Sleep attacks make me confused, stupid and dangerously clumsy. This is how dishes get broken, things get spilled, strange mistakes get made. Surprise! Orange juice my coffee! And good luck finding those car keys tomorrow, bet I’ll never think to look in the freezer. Spells of ‘automatic behavior’ and missing time happen when I am in that state.
I slur my words and can’t make coherent sentences. I probably look drunk to someone who doesn’t know what’s going on. Speaking of being drunk, I have learned to be very careful about drinking alcohol because it makes the sleep attack automatic behavior episodes more likely and more dramatic. One time it even caused a pretty bad blackout, though, in retrospect, my good friend Asperger’s also played a part in what happened then… I’ll save that story for another time, I’ve never written about it and it still scares me to even think about it.
The animals have learned to recognize the signs and give me a wide berth, so that they don’t get stumbled into or stepped on. My partner will usually shoo me out of the kitchen and tell me to go take a nap; you’d think I’d have the sense to go on my own by now, but a lot of the time I try to fight it off, not willing to lose that hour (or three) of my day, even though the nap almost always fixes me.

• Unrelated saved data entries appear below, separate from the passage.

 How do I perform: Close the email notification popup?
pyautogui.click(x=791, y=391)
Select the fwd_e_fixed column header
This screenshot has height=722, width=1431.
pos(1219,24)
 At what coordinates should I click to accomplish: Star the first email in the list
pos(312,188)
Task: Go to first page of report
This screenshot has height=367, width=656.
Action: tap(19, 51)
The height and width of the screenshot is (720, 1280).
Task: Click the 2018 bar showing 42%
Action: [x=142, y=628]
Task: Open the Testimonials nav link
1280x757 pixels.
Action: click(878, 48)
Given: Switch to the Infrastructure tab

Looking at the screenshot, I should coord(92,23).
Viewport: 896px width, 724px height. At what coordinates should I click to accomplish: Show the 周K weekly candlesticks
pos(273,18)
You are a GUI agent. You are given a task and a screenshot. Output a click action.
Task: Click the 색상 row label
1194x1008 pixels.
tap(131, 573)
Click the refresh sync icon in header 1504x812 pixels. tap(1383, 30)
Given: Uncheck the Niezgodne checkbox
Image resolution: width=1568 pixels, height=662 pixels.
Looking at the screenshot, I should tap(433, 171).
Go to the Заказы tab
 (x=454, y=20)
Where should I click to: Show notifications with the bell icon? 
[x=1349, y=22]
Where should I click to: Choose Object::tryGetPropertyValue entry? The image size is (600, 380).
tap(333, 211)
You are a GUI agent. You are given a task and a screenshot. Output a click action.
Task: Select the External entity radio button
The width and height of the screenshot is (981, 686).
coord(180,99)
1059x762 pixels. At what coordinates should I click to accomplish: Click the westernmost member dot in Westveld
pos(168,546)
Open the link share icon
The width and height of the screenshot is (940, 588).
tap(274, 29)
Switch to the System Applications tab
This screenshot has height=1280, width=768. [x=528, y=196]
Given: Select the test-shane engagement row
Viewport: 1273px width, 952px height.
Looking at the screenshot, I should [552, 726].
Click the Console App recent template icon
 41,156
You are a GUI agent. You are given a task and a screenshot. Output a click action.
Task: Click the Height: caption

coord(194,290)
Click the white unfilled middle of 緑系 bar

There is one type of sleep attack that occurs where my mind stays reasonably sharp, but my body goes almost completely limp. Those tend to come on kind of suddenly and don’t last very long. I can force my limbs to move, but only with extreme effort. It’s a strange sensation – like my brain is awake, but my body has gone to sleep. I don’t know if that’s what is actually happening at the time, but sometimes there will even be little hypnic jerks which seems to re-enforce that theory. I think my heart rate slows a bit while it’s happening (I bought my first Fitbit specifically to try and track these episodes) and I feel almost literally paralyzed.
I first really noticed the ‘going limp’ episodes about two years ago or so, shortly after I started my current job, and this (in addition to the worsening insomnia I’d had for years) is what led to my seeking an answer for the issue at a sleep clinic; it is also what led to the diagnosis being ‘Narcolepsy with Cataplexy’ rather than just Narcolepsy.
Looking at this all through my post-Asperger’s diagnosis lens, it seems like a sleep attack shares a lot of similarity to a shutdown (when I shut down, it’s a lot of the same signs but without the crushing drowsiness) and in some instances some sort of extreme emotional stress or conflict has definitely caused a sleep attack, so I think there’s probably a connection. Other times, though, it seems to come out of nowhere, though in those instances, maybe it’s more the result of cumulative rather than immediate stress?
I don’t know if the limp spells are actually Cataplexy – it’s atypical, if it is, and my therapist has theorized that maybe those episodes could actually be a kind of seizure of some sort. I don’t know where the Asperger’s ends and the Narcolepsy (is it really narcolepsy?) begins. My autism diagnosis also had PTSD and ADHD as tagalongs (though I also question the ADHD diagnosis as well) and there’s also something else going on that has eluded a diagnosis, some sort of autoimmune issue possibly, that comes and goes in cycles and seems to worsen the other symptoms. I’ve given up trying to puzzle it all out on my own, and nearly caused myself an epic shutdown trying to deal with the medical system looking for an answer last year. All I can really do is heed the signs when they come on, and take some down time whether I want to or not, and hope it never gets any worse.